Please include endpoint details in following messages:
pasc-osmh-handler-oai-pmh:
2019-12-30 11:56:34.017 ERROR (getDocument) (ListRecordHeadersServiceImpl.java:193) - Unable to parse repo RecordHeader response bytes.
pasc-osmh-handler-nesstar:
2019-12-30 12:04:00.844 ERROR (ListRecordHeadersServiceImpl.java:105) - Unable to parse repo RecordHeader response bytes.
Original comment by Moses Mansaray (GitHub: doraVentures).
Done
PRs that adds in fullListRecordUrlPath logging and modifications to allow so.
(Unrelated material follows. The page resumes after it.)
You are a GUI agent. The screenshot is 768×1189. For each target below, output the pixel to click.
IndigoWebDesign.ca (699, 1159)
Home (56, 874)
@john-shepherdson I’ll be merging this now next so I know full state of play of sonar before ending the day and this phase of iteration fixes and improvements.
Original comment by Moses Mansaray (GitHub: doraVentures).
Please include endpoint details in following messages:
Fix verified and working on DEV
handler-oai-pmh
handler Nesstar
To be helpful here is the actual response page if I try to manually access that url.
Original report on BitBucket by John Shepherdson (GitHub: john-shepherdson).
Check for presence of required fields, consistence of field values etc. Report issues back to SPs (via Metadata Office).